I’d like to believe I’m sleeping because I’m processing.
Because healing is hard, and it takes a lot of subconscious energy to reparent yourself through twenty, thirty, forty years of buried emotion. That’s the noble interpretation. The other, less romantic one? I’m sleeping to escape. Because feeling things is new and intense, and it’s constant. It’s like I suddenly opened the book not to a travel chapter, but to an internal monologue that never shuts off.
Plot twist: it’s mine.
This week, I was supposed to be in Australia.
The visa didn’t come through.
So instead, I stayed in my apartment and cracked open a different kind of passport — the one inside me. Met all my parts: the protector. The pixie. The rebel teen. The harsh critic. The lonely baby. The trauma. The sassy Buddha (my personal favorite). Loving Kindness, too.
That one’s been saving my ass lately.
There’s this meditation I do when the dark seeps in: I am loving kindness.

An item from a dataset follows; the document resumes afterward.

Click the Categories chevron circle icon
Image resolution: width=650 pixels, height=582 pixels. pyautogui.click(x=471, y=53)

Just that, on repeat. I first heard it in a Ram Dass documentary — he said it, just like that, and then: “pass through the veil.” I don’t know what veil he meant, exactly. But when I say I am loving kindness to myself over and over, I feel something start to soften. I begin to believe I might deserve love, not from someone else, but from me.
Wild, right?
So, back to that quote — The world is a book and those who do not travel read only one page. I get the sentiment. I do. And, sure, travel is beautiful, expansive, and perspective-shifting. I love it. I want more of it. But this idea that staying put means you’re ignorant? That you’ve barely read? It feels unfair.
A little smug.
Because what if you’ve read deeply instead of widely? What if your chapter is one of rootedness? What if you had everything you needed right there in that single paragraph?

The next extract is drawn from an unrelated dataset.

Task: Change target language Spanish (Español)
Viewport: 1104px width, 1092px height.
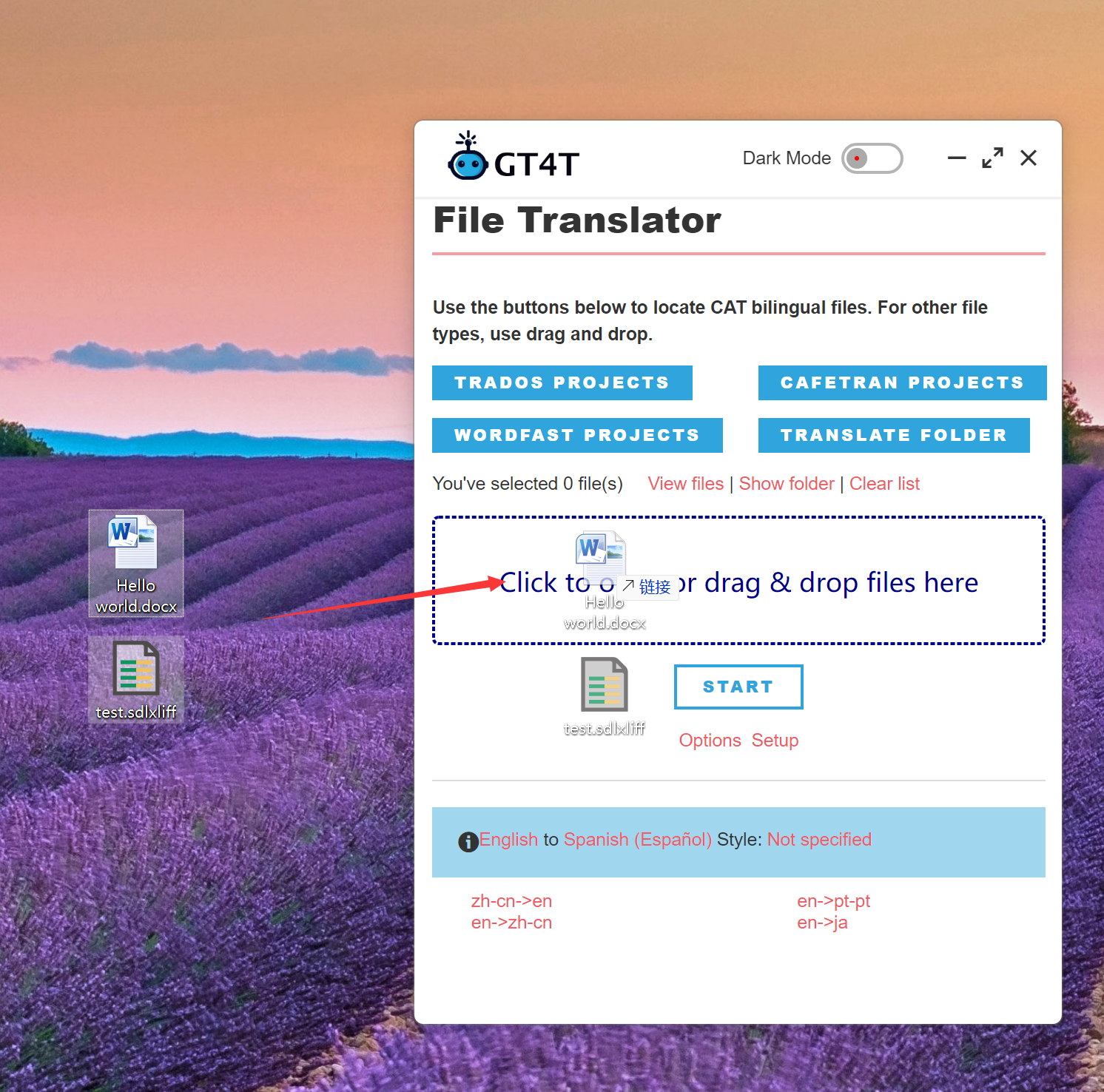Action: (x=637, y=840)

That’s a story I want to hear.
Me? I still want to travel. Still want to read more chapters. Still curious about the landscapes both inside and outside. Still trying to understand how the hell to hold all of this — the grief, the growth, the sleepiness, the shame, the kindness.
And some days are grey. Some are Tuesday levels of sparkle.
And some days?
Some days I write all this down, to remind myself that yes, even when I’m not flipping pages, I’m still in the story.
Still learning.
Still worthy.
Still loving.
Still here.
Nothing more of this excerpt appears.